The “Don’t Ask, Don’t Tell” repeal provisions about to be inserted into the fiscal year 2011 defense authorization bill are getting all the attention. But don’t forget that the bill is a venue for a much different showdown between the Pentagon and Congress. Defense Secretary Robert Gates certainly hasn’t. None of that actually stopped the House Armed Services Committee from putting $485 million for the engine into the bill last week. My understanding is that the second engine is not currently in the Senate version of the bill that will go through committee mark-up tomorrow. But now that the White House has blessed a legislative maneuver to make the defense authorization bill the vehicle to repeal “Don’t Ask, Don’t Tell,” a signature issue for the Democratic base, is Gates standing firm on his recommendation to veto a bill containing the second F-35 engine? “Absolutely, positively, unequivocally, yes,” says Geoff Morrell, Gates’s spokesman.
It’s possible Gates won’t have to recommend any veto and Obama won’t have to consider using one. Although it’s more likely than not that the Senate committee will put funding for the engine in the bill, sometimes miracles happen. Over in the House, Rep. Earl Blumenauer (D-Ore.) and Rep. John Larson (D-Conn.) announced today that they’re going to push their own amendment during the floor vote to block the money for the second F-35 engine.
Those measures are perhaps the best chances for the politics of repealing “Don’t Ask, Don’t Tell” not to run smack into the politics of Gates’s efforts to curb defense waste. The “Don’t Ask, Don’t Tell” repeal votes in the House and especially the Senate committee tomorrow are already extremely close, according to Hill sources and LGBT repeal advocates. Who knows how a potential veto recommendation from Gates on a differentissue would impact members’ calculations.

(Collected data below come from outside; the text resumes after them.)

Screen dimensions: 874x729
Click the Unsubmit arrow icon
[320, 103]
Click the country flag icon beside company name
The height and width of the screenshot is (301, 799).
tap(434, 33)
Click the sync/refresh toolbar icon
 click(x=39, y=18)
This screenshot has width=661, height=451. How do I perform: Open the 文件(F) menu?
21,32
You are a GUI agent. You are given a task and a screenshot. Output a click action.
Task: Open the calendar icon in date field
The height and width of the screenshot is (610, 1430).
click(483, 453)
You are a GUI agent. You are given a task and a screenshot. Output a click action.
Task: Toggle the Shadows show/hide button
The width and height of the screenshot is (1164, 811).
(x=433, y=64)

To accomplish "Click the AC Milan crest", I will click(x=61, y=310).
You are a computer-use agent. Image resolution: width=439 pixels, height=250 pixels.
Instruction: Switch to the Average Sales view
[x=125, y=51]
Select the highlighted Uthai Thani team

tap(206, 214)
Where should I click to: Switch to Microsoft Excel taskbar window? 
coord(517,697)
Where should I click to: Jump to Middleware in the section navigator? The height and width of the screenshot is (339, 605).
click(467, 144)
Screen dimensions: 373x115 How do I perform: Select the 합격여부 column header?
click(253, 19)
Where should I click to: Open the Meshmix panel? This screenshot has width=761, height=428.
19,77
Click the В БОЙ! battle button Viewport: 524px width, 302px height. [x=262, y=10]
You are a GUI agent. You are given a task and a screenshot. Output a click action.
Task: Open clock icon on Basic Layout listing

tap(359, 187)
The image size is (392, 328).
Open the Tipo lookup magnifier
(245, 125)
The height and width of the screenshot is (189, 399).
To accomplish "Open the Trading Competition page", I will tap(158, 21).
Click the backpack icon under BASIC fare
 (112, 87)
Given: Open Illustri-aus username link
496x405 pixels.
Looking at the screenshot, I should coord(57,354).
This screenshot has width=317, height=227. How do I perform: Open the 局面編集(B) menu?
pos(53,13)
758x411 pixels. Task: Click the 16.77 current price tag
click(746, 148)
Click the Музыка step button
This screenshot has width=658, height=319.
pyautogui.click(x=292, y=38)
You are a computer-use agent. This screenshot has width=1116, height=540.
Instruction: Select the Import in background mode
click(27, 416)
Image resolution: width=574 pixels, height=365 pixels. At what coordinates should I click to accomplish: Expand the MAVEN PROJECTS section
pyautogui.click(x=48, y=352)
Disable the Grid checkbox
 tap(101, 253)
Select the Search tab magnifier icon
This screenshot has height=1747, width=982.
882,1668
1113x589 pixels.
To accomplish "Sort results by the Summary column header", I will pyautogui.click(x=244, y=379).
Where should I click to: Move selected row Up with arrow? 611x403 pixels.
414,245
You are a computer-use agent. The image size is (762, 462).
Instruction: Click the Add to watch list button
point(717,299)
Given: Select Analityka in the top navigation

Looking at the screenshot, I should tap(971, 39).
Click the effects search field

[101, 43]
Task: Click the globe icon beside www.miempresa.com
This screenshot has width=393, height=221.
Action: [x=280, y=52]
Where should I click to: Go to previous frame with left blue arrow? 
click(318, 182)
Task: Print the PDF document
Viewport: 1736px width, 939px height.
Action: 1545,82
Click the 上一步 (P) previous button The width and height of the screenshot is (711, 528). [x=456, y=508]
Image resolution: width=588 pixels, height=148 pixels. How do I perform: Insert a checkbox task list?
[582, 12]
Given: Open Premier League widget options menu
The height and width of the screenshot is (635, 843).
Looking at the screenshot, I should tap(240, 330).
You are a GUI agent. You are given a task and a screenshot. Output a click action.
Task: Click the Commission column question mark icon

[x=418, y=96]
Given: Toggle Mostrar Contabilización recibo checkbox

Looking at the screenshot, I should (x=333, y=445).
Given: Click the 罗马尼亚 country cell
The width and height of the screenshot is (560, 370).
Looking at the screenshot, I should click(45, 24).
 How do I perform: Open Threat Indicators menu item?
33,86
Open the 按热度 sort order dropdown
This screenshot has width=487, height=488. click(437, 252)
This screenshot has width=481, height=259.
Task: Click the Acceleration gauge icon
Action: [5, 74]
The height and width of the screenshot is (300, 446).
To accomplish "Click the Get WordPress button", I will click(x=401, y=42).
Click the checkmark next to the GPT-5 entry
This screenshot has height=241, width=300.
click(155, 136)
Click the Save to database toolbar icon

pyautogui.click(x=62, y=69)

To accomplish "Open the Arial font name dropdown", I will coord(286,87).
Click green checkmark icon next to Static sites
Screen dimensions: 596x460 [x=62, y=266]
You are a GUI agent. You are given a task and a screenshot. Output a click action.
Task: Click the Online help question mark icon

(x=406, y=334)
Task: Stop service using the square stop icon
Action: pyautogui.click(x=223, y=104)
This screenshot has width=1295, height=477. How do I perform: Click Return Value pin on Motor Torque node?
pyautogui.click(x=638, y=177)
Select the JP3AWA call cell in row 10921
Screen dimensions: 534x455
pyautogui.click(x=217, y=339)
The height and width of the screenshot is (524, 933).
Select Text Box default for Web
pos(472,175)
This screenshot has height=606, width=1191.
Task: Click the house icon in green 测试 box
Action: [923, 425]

Perhaps only two things here are clear. First, the congressional fight over repealing “Don’t Ask, Don’t Tell” isn’t the congressional fight that Gates wanted the defense authorization to be about, even if he did issue reluctant support for the move earlier today. And second, it’s possible that Obama will be put in the difficult position of having to choose between a core priority for his much-snubbed supporters in the LGBT community and a core priority for his defense secretary.